Nr. 136: »Zeitreisen durch fremde Dimensionen – Überlichtgeschwindigkeit und temporale Tricksereien«

Kommentar: Das Galaktikum (I)
Glossar: Kontracomputer (Koko) / KorraVir / Nano-Kolonne / NEMO / Nexialist / Pextrel, Shaline
Zusätzliche Formate: E-Book, Hörbuch

Handlung

Unter der Leitung Ronald Tekeners untersuchen die Wissenschaftler der JULES VERNE den Sektor Null. Die JULES VERNE wird von tausenden Schiffen der LFT und des Neuen Galaktikums unterstützt. Sichu Dorksteiger ist mit an Bord. Sie berichtet vom Entstehen gewaltiger Tryortan-Schlünde beim Antares-Riff, die seit 1467 NGZ bis zum Verschwinden des Solsystems Massen von Hyperkristallen sowie einen Nagelraumer der Spenta ausgespuckt haben. Die ausgestoßenen Hyperkristalle waren mit jenen identisch, die in der BASIS vor deren Entführung erschienen sind. Tekener ist fasziniert von der Ator. Die ebenso schöne wie brillante Frau kommt ihm näher, als ihm lieb ist, und bringt ihn mehr als einmal aus der Fassung. Ein Besuch im Weißen Saal der JULES VERNE bringt keine neuen Erkenntnisse. Stattdessen werden Tekener und Dorksteiger an die Grenzen ihrer Belastungsfähigkeit gebracht. Irgendetwas scheint mit dem Saal nicht zu stimmen.

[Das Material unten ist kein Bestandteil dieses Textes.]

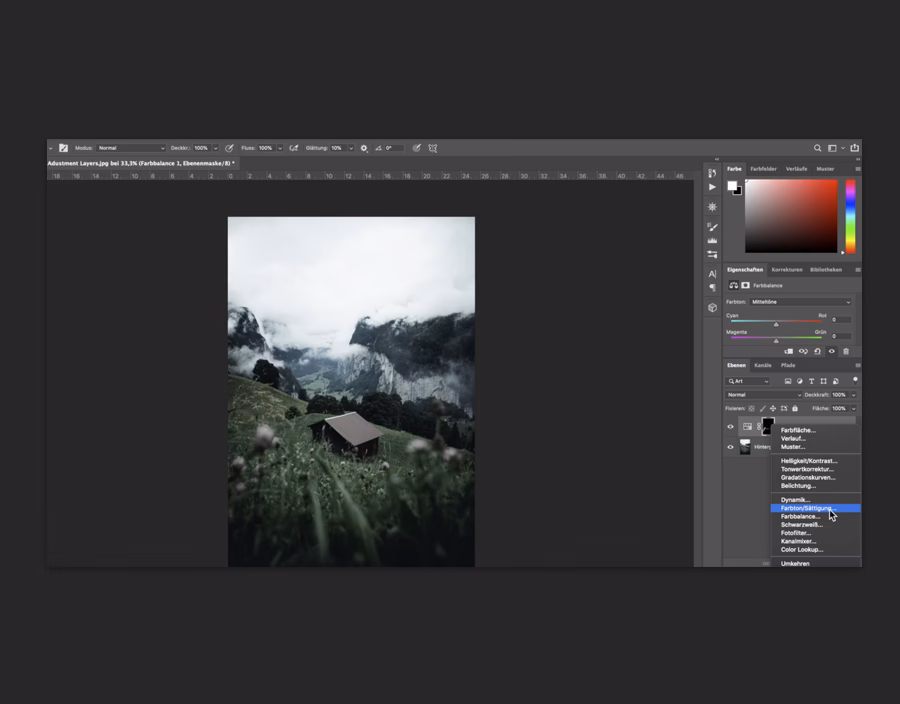Toggle visibility of the Farbbalance adjustment layer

Wenig später erhält Tekener eine Geheimbotschaft des ehemaligen TLD-Chefs Noviel Residor. Tekener folgt einer von Residor ausgelegten Spur bis zu einem Irrläuferplanetoiden in der Nähe von Barnards Stern, der nur sechs Lichtjahre vom Solsystem entfernt ist. Residor hat vor Jahren seinen eigenen Tod vorgetäuscht und haust seither in einer Station, die ein Backup der Datenspeicher NATHANS enthält. Bereitwillig überlässt Residor dem Smiler einige Informationen aus den Speichern. Der Grund für die Kontaktaufnahme besteht aber darin, dass Residor kurz vor dem Verschwinden des Solsystems noch Nachrichten über verdächtige Aktivitäten der Auguren erhalten hat. Diese übergibt er Tekener, der am 14. November 1469 NGZ in die JULES VERNE zurückkehrt. Dann wird das Wrack eines Schiffes der Explorerflotte geortet. Es handelt sich um die GEMMA FRISIUS, einen Kugelraumer, der am 2. September – drei Tage vor dem Verschwinden des Solsystems – im weitgehend unerforschten Grenzgebiet zum Ordhogan-Nebel verschwunden ist.

Die GEMMA FRISIUS wurde seinerzeit im Zielgebiet von einem sechsdimensionalen Energieschauer getroffen. Etwas oder jemand namens Blütenblatt 37 übernahm nach und nach alle Bordsysteme und tötete zahlreiche Besatzungsmitglieder. Eine ölige Substanz – vermutlich ein intelligentes Wesen namens Kleber 37 – wurde entdeckt. Roboter und andere Anlagen, die in Kontakt mit dieser Substanz gerieten, entwickelten ein unheimliches Eigenleben und wandten sich gegen die Besatzungsmitglieder. Ein gewaltiges, filigranes Gebilde von der ungefähren Form einer Blüte erschien in der Nähe des Schiffes und griff danach. Die Besatzung hatte keine Möglichkeit, Widerstand zu leisten.